In a video message recorded at his Scottish home of Birkhall, Charles said: “At this time of great uncertainty many of our normal routines and regular patterns of life are being challenged.
“The food and farming sector is no exception. If we are to harvest British fruit and vegetables this year, we need an army of people to help. Food does not happen by magic. It all begins with our remarkable farmers and growers.
“If the last few weeks have proved anything, it is that food is precious and valued and it cannot be taken for granted. This is why the great movement of the Second World War – the Land Army – is being rediscovered in the newly-created ‘Pick for Britain’ campaign,” the prince said.
“If we are to harvest British fruit and vegetables this year, we need an army of people to help.”
— Clarence House (@ClarenceHouse) May 19, 2020
The “Pick For Britain” website says, “There are a wide range of roles across the country and they can vary dependent on the type of business. There’s no mistaking picking can be hard work and can involve being outdoors through all weather conditions. Some of the work will depend on the weather, so flexibility in term of hours you work will be required. A good level of fitness is usually required. All workers receive induction, training and a full health and safety briefing.
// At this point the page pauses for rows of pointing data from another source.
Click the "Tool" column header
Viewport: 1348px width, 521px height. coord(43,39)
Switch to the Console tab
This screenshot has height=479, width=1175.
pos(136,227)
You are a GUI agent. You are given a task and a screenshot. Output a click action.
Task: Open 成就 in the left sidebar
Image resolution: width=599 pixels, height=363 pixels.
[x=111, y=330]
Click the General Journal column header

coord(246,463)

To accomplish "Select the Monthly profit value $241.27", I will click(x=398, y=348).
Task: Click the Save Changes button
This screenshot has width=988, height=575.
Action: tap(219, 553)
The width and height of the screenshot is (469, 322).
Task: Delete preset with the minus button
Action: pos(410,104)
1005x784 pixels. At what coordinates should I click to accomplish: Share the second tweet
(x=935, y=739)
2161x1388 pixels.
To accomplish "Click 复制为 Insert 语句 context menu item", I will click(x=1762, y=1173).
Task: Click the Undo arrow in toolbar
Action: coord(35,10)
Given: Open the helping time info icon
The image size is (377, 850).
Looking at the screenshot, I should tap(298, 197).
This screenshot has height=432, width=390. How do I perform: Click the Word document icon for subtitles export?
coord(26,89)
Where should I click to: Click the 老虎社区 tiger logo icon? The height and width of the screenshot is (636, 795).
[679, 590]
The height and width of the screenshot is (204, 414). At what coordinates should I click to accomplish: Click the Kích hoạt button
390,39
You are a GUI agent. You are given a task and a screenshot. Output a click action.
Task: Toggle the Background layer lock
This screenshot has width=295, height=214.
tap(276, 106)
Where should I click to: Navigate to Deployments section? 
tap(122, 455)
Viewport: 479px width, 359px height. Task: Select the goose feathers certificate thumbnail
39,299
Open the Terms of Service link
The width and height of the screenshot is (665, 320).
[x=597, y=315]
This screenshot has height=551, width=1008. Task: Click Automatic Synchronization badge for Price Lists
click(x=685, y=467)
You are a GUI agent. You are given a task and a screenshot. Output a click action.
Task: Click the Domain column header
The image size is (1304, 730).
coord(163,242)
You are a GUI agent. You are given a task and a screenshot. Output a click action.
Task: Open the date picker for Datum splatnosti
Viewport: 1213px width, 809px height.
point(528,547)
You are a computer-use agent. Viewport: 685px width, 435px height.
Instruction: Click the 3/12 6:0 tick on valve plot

You will be part of a supportive team, often working outside in the fresh air and you are bound to make new friends.”
British fruit and vegetable growers are dependent on migrant workers, and in England’s case, in normal years, they come mostly from Bulgaria and Romania, the Washington Post reported.
“The coronavirus, though, has disrupted movement across Europe. British growers say that even with special charter flights to bring workers in from Eastern Europe, the pool has dwindled because of travel restrictions, and because workers are afraid to come to the United Kingdom. With more than 36,000 confirmed dead from the virus, Britain has the highest death toll in Europe,” the Post said.